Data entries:
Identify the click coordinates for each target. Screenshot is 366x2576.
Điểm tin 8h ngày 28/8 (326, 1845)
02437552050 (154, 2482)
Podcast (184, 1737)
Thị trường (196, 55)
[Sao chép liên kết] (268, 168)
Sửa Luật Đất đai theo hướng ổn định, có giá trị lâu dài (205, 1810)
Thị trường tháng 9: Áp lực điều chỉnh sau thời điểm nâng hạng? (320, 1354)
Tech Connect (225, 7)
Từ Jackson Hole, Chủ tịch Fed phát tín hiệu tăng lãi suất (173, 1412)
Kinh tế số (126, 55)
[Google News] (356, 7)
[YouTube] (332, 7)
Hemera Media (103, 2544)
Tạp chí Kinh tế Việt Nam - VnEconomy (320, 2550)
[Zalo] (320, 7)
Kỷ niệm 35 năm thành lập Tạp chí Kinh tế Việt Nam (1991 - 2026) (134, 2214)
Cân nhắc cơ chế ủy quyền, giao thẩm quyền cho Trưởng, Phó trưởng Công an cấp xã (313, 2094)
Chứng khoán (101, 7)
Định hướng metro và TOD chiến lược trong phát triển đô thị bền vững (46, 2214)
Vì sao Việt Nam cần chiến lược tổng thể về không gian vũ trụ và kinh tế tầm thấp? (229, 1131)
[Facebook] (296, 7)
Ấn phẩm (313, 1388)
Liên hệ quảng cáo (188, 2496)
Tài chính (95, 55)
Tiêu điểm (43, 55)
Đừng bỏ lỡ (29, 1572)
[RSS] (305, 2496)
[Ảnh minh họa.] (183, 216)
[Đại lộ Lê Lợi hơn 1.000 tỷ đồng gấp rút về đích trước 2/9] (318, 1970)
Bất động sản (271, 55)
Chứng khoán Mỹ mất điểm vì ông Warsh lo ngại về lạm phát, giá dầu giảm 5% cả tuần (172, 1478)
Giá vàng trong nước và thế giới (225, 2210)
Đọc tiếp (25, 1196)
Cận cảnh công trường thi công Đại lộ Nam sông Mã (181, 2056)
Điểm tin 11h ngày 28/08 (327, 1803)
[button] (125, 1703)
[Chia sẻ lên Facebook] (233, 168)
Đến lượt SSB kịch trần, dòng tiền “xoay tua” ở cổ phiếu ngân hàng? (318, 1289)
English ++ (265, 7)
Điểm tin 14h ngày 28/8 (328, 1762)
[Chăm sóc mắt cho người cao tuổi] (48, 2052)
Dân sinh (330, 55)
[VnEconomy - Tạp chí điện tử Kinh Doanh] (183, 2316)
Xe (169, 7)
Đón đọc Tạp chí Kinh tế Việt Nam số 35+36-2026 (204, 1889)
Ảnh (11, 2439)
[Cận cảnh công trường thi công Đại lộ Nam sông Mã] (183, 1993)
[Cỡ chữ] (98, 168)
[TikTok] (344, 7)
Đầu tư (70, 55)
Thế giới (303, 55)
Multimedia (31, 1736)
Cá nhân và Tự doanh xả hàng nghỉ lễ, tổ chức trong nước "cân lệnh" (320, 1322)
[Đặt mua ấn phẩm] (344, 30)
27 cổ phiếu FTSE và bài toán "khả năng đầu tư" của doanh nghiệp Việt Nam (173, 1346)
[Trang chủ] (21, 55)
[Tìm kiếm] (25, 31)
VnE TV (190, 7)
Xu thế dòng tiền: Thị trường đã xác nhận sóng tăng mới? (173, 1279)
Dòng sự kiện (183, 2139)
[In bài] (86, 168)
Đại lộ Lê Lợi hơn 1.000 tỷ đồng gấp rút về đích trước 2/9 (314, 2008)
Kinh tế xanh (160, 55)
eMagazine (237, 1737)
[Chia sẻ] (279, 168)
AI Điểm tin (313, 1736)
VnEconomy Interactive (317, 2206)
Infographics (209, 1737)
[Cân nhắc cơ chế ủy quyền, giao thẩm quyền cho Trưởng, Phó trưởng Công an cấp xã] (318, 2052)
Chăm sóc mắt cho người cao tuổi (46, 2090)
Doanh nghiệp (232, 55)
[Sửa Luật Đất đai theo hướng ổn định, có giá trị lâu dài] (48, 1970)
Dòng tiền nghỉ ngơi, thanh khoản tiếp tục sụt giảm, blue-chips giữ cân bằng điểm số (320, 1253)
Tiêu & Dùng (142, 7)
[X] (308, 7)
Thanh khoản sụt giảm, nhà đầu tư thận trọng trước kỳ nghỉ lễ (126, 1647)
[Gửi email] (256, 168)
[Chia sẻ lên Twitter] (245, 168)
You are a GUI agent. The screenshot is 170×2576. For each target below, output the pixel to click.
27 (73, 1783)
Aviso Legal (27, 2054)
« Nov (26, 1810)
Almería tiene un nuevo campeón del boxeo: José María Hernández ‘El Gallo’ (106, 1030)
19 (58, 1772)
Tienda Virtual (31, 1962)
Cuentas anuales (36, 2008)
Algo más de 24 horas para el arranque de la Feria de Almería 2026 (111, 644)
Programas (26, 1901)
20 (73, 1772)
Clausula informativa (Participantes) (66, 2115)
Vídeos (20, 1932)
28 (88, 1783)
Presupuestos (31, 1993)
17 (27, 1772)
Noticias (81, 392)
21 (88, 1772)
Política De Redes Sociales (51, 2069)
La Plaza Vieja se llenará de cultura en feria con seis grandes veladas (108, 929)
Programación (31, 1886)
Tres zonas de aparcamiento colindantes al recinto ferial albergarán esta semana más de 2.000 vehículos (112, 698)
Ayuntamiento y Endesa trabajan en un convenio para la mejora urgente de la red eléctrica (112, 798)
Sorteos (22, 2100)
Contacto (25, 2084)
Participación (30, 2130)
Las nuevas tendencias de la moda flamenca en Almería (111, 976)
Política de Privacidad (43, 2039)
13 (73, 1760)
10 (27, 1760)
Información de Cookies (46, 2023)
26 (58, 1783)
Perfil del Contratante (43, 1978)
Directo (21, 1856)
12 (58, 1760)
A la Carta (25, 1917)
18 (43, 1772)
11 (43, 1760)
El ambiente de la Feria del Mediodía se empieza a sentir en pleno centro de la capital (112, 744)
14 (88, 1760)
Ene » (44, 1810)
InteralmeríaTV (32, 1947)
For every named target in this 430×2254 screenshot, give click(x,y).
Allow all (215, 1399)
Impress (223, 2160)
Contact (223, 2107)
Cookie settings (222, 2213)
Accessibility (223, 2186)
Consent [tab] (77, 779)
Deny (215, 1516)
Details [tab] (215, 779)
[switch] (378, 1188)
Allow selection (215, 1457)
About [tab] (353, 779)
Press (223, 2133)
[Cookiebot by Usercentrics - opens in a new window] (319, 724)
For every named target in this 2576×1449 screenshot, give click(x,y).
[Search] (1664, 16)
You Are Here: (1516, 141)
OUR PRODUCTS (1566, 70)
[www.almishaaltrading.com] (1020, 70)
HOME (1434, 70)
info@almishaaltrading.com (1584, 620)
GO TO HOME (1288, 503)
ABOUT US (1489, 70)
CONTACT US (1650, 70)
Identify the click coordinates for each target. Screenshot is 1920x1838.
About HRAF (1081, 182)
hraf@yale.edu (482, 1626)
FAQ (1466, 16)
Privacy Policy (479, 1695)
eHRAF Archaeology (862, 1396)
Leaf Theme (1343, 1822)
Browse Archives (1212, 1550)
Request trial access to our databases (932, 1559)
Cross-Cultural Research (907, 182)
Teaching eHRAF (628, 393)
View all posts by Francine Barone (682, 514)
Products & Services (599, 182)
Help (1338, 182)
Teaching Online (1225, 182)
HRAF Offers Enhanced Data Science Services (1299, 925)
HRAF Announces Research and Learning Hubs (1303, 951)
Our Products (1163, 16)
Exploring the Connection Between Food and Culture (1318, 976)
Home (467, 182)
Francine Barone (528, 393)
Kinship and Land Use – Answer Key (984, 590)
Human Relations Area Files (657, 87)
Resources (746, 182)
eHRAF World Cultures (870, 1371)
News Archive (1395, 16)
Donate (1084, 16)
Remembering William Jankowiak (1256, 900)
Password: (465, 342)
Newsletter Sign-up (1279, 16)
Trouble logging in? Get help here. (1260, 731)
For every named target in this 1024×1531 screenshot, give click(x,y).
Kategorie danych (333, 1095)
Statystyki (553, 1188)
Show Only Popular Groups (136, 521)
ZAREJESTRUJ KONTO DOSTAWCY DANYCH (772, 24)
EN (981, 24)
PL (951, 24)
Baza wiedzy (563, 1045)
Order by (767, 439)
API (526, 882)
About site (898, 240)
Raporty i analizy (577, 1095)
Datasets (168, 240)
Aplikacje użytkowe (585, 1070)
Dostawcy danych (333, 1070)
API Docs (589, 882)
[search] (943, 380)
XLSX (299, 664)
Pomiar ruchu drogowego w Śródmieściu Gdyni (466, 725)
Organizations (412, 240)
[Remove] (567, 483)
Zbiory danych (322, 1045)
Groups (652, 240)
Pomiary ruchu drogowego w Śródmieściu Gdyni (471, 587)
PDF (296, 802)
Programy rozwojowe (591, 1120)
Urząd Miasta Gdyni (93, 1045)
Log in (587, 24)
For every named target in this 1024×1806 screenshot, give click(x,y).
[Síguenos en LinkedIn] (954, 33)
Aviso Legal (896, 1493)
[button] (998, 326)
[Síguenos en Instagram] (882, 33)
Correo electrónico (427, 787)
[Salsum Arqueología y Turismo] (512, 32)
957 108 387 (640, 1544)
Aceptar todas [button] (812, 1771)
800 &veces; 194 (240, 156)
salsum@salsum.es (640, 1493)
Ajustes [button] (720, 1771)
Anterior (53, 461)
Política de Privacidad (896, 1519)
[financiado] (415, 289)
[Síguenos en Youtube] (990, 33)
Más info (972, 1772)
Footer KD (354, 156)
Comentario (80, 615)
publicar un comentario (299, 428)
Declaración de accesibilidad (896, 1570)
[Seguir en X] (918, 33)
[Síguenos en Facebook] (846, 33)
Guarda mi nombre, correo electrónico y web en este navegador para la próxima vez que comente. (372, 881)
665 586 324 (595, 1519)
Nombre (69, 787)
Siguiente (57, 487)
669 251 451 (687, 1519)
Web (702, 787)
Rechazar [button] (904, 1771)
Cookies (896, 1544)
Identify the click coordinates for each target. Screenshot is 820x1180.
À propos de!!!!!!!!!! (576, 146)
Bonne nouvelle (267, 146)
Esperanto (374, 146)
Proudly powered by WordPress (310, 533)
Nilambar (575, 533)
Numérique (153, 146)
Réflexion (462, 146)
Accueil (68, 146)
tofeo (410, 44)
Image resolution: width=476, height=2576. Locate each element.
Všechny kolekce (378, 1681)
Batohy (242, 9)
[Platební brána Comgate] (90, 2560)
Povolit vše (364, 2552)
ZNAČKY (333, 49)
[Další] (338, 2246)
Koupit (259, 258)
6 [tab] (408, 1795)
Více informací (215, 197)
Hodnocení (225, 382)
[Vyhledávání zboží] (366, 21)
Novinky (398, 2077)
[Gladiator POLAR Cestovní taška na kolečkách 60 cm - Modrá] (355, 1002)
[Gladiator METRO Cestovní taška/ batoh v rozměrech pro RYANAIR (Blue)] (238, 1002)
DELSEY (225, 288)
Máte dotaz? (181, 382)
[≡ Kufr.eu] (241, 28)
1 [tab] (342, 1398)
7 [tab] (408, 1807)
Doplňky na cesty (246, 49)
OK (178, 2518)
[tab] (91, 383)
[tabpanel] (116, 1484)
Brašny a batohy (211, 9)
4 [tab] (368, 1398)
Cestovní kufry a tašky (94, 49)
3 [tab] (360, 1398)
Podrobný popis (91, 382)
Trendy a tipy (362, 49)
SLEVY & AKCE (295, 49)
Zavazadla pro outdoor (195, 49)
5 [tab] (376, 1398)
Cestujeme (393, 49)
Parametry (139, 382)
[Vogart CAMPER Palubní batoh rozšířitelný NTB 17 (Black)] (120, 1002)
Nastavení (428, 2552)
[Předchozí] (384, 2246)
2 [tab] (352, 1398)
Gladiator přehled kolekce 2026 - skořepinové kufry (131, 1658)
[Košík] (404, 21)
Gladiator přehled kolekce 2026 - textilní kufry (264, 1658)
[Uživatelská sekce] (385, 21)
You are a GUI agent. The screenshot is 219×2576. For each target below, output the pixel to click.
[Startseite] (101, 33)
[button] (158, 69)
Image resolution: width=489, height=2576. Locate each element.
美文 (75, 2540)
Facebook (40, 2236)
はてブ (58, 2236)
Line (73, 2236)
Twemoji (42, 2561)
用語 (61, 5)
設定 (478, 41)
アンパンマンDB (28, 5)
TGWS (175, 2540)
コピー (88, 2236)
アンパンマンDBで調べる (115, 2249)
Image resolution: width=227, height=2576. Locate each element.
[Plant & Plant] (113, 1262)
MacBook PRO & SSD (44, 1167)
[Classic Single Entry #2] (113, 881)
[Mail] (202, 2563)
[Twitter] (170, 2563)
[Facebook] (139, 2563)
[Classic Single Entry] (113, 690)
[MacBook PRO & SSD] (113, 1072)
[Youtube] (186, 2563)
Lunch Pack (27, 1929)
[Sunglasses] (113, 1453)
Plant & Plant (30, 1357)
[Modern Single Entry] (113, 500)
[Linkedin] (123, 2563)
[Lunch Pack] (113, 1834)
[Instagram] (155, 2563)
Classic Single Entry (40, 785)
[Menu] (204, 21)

[EXERCISE GOAL]: Each line above that contains the word "đồng" should be counted, and only the total given.

[WRITTEN ANSWER]: 2